2. The sensor device (1,100) according to claim 1, characterized in that the cover member (2, 102) has a bottom portion and protrusions (2a, 102a), and the protrusions (2a, 102a) extend along the side surface of the magnet (5) to hold the magnet (5).
3. The sensor device (1,100) according to claim 2, wherein the projections (2a, 102a) are positioned radially between the magnet (5) and the sleeve (3), and the sleeve (3) has at least one laser contraction portion that extends circumferentially, and in particular, the projections (2a, 102a) are pressed against the magnet (5) by the laser contraction portion.
4. The sensor device (1) according to claim 2 or 3, characterized in that the inner diameter of the sleeve (3) has a stepped portion, the bottom portion of the cover member (2) is placed on the stepped portion, and as a result the bottom portion is positioned between the stepped portion and the magnet (5).
5. The sensor device (100) according to claim 2 or 3, characterized in that the inner diameter of the sleeve (3) has a stepped portion, the magnet (5) is placed on the stepped portion, and as a result the magnet (5) is positioned between the stepped portion and the bottom portion of the cover member (102).
6. The sensor device (200) according to claim 1, characterized in that the cover member (202) is made in the shape of glass and the magnet (5) is received inside the cover member (202).
7. The sensor device (200) according to claim 6, characterized in that the outer diameter of the sleeve (203) increases in a stepped manner from the magnet (5) toward the rotor (206), and the cover member (202) is positioned on the sleeve (203) and extends from the minimum outer diameter of the sleeve (203) toward the maximum outer diameter of the sleeve (203).
8. The sensor device (200) according to claim 7, wherein the cover member (202) has an inner diameter reduction portion in the region of the minimum outer diameter of the sleeve (203), and in particular has a constricted portion (204), and in this case, the cover member has a laser shrinkage coupling portion in the region of the inner diameter reduction portion.

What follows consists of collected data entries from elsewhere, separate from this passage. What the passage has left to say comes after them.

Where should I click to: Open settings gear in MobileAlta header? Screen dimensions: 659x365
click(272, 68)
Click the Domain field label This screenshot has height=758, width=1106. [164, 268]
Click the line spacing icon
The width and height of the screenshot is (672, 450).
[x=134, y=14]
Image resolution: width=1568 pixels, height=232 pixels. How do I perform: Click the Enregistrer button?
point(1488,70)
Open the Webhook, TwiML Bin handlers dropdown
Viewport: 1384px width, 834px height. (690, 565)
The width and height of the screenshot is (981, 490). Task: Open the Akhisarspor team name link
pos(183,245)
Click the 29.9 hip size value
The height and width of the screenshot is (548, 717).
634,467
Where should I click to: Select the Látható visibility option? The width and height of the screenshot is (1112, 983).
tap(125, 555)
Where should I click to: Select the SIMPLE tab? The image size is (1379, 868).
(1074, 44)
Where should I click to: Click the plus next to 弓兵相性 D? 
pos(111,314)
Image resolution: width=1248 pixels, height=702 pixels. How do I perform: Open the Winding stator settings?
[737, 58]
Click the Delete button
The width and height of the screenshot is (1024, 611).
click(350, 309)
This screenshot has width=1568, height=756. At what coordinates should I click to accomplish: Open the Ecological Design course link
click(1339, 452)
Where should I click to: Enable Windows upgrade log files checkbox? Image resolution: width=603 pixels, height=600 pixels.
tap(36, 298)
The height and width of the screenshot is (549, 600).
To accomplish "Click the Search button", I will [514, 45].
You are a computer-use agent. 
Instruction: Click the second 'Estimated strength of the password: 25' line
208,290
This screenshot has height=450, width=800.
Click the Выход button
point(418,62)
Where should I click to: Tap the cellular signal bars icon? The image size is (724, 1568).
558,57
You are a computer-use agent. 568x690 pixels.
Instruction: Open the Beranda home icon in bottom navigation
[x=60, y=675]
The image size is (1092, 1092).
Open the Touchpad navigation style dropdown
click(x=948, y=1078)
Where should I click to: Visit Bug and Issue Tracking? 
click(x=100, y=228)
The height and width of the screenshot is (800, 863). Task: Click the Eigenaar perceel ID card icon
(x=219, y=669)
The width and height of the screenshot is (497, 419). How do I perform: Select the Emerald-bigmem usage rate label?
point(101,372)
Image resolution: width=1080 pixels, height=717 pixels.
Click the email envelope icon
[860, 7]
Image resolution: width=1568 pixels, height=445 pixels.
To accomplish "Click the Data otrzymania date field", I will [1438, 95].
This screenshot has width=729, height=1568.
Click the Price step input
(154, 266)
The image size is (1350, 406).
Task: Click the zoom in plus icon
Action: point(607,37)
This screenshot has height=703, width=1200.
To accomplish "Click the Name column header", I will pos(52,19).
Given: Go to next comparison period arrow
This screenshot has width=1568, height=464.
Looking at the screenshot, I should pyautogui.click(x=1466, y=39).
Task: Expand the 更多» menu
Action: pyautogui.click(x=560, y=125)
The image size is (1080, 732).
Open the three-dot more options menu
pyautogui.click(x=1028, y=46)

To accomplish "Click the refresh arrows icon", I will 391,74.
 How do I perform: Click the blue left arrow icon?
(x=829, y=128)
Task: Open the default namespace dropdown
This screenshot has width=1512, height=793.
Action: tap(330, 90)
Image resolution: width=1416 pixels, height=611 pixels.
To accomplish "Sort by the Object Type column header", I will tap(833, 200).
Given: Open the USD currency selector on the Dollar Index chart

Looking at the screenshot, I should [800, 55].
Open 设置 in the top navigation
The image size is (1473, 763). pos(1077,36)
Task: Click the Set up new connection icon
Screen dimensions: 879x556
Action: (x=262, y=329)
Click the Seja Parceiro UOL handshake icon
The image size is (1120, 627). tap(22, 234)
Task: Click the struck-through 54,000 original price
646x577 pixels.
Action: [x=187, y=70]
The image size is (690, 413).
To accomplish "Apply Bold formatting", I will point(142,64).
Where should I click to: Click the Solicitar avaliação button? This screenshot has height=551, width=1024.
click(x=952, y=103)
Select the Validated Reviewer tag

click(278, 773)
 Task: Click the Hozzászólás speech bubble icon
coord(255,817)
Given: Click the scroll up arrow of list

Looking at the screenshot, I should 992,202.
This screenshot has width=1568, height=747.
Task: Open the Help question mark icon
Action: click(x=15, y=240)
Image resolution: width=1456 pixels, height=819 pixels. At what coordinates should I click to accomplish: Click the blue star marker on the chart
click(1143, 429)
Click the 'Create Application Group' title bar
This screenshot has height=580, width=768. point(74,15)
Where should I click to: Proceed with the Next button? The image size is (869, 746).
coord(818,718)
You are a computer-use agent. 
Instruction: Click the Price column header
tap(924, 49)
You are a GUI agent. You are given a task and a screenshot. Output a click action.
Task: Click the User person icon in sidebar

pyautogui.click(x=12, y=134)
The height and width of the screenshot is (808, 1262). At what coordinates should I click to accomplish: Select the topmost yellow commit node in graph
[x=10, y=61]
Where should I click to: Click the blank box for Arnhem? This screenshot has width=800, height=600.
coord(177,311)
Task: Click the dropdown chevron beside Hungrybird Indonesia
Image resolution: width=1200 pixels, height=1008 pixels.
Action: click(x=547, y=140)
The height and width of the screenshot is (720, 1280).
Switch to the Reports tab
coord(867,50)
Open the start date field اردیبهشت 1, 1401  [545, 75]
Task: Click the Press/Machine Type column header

9. The sensor device (200) according to any one of claims 6 to 8, characterized in that the cover member (202) is materially bonded and / or frictionally bonded to the sleeve (203), particularly in the region of the sleeve (203)'s maximum outer diameter.
10. The sensor device (1,100,200) according to any one of claims 1 to 9, wherein the sleeve (3,203) is frictionally coupled and / or materially coupled to the rotor (206), and in particular, in this case, the outer diameter of the rotor (206) is smaller than the outer diameter of the sleeve (3,203).
11. An electromachine having a rotor (206) and a sensor device (100, 200, 300) according to any one of claims 1 to 10.
12. A method for manufacturing a sensor device (1,100,200) for a rotor (206) according to any one of claims 1 to 10, comprising a magnet (5), a sleeve (3,203), and a cover member (2,102,202), Insert the magnet (5) into the cover member (2, 102, 202), Next, the cover members (2, 102, 202) and / or the sleeve (3, 203) are shrunk by a laser (4), and as a result the magnet (5) is held by the cover members (2, 102, 202). method.
13. A method for manufacturing a sensor device (1,100,200) according to claim 12, characterized in that the cover member (202) is friction-bonded and / or material-bonded to the sleeve (203) before laser shrinkage.
14. A method for manufacturing a sensor device (1,100,200) according to claim 12 or 13, characterized in that the sleeve (3,203) is coupled with the rotor (206) in the first or last method step.